Task statement:
Only the lines from the one containing "Viewport: 638px width, 406px height." through the end of the entries are to be copied, exactly and without pictures, please.

====

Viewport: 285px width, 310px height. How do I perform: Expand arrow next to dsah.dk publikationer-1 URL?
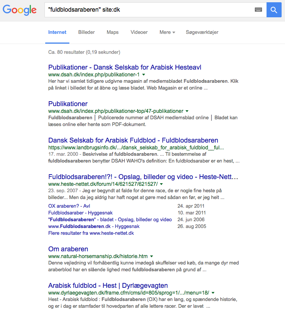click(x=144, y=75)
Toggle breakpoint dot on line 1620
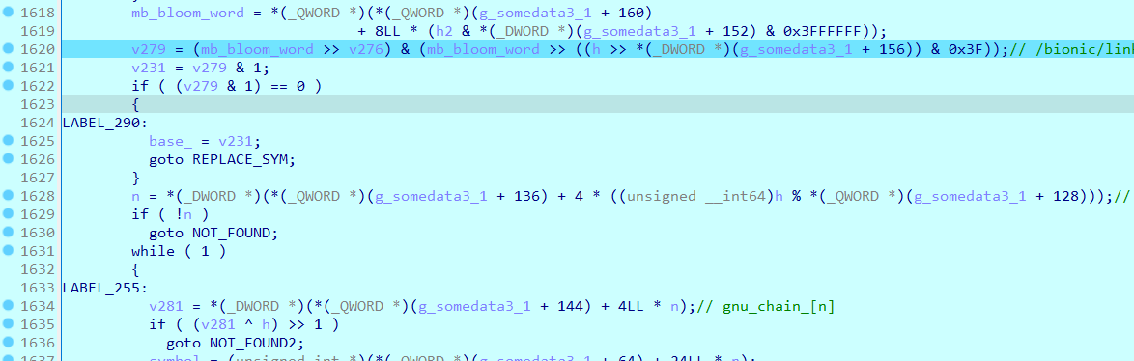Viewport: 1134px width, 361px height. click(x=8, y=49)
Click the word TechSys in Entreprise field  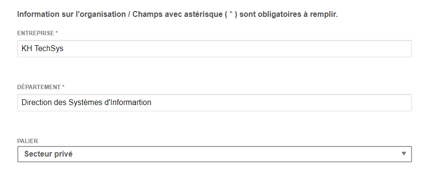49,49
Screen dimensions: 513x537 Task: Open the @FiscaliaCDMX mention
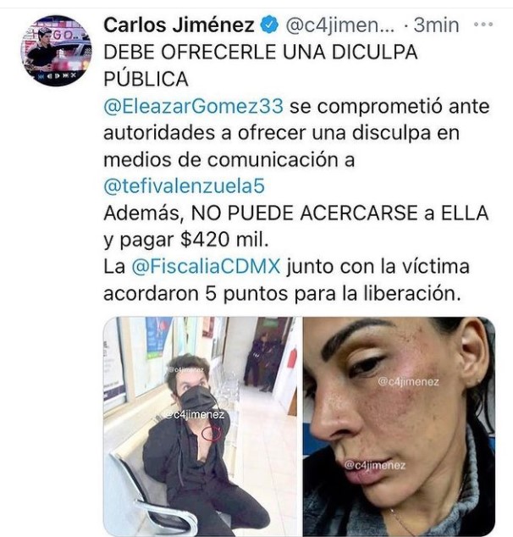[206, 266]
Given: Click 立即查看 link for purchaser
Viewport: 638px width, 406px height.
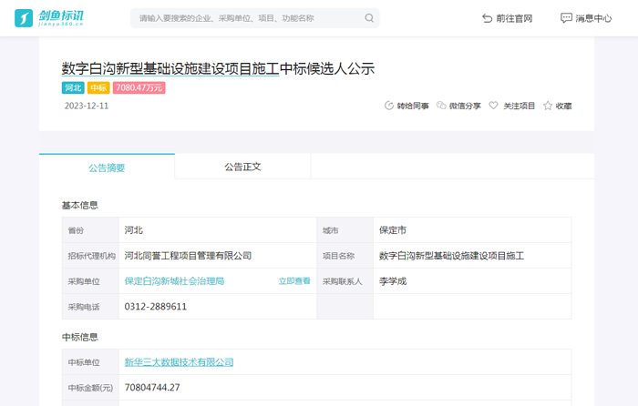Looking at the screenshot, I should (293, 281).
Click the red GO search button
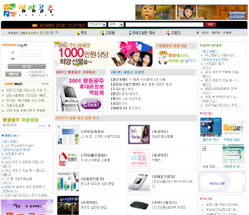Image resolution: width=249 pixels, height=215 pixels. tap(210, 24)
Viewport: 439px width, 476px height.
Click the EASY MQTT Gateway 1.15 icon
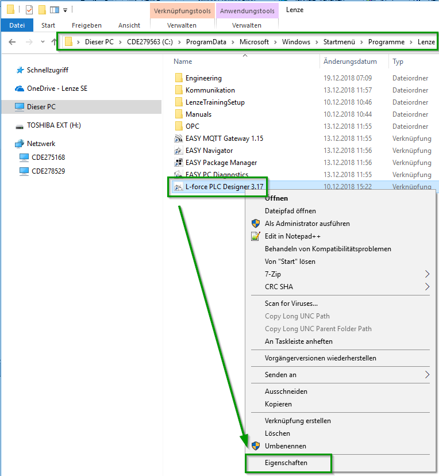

====

Your response:
Viewport: 638px width, 406px height.
Looking at the screenshot, I should (293, 281).
Click the red GO search button
Image resolution: width=249 pixels, height=215 pixels. tap(210, 24)
Viewport: 439px width, 476px height.
Click the EASY MQTT Gateway 1.15 icon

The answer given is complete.